野生のぶどうはヨーロッパが原産地(げんさんち)です。人の手で栽培(さいばい)されるようになったのは、西アジアで、紀元前(きげんぜん)4000年ごろからです。紀元前3000年には、エジプトでワインが作られるようになり、それがヨーロッパに伝(つた)えられました。中国には、紀元前2000年ごろに西域諸国(せいいきしょこく)からぶどう栽培が伝わりました。
日本でぶどうが栽培されるようになったのは1100年代、平安時代の終わりごろからで、本格的(ほんかくてき)に栽培(さいばい)されるようになったのは、江戸時代(えどじだい)になってからです。しかし、奈良時代(ならじだい)にはぶどうの模様(もよう)は伝わっていましたし、ほしぶどうやワインなども、貴族(きぞく)の食卓(しょくたく)に上っていたかもしれません。

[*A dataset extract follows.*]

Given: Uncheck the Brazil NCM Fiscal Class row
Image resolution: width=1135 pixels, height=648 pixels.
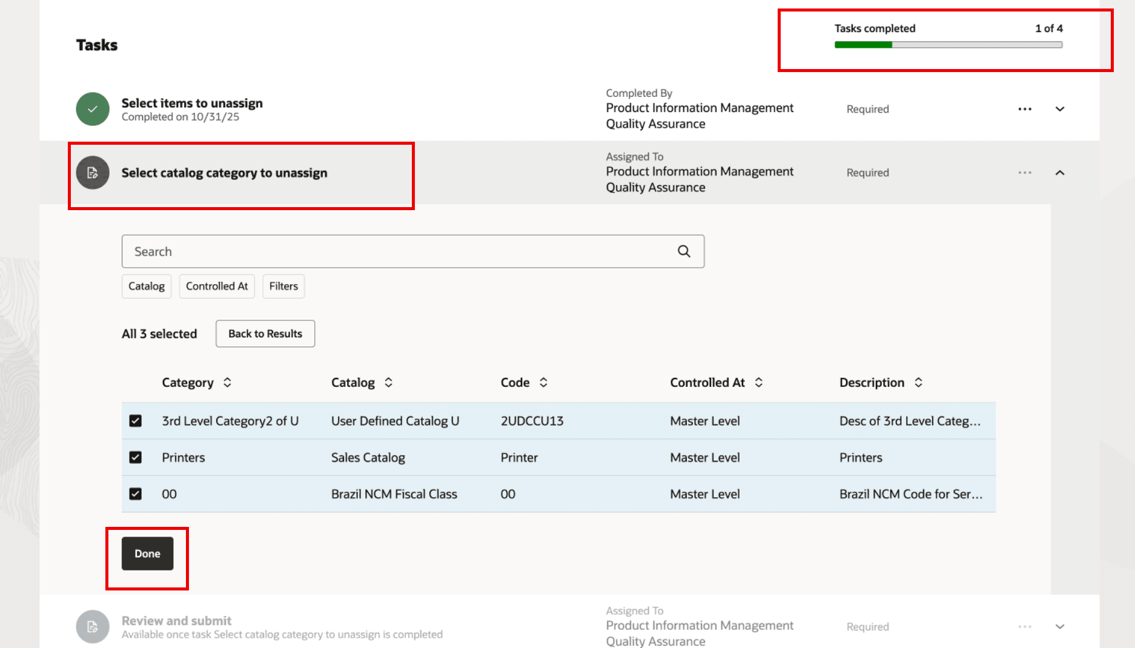Looking at the screenshot, I should point(136,494).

アンズは、中国の華北(かほく)から東北にかけての山の中、寒い地域(ちいき)が原産地(げんさんち)だと考えられています。紀元前(きげんぜん)にシルクロードをこえて中央アジアに伝わり、さらにギリシアやローマでも栽培(さいばい)されるようになりました。
アンズが日本に伝わったのは、平城京(へいじょうきょう)の時代です。当時、アンズは「唐桃(からもも)」といわれ、主に長野県で栽培されていました。アンズの種は、セキや風邪の薬として使われていました。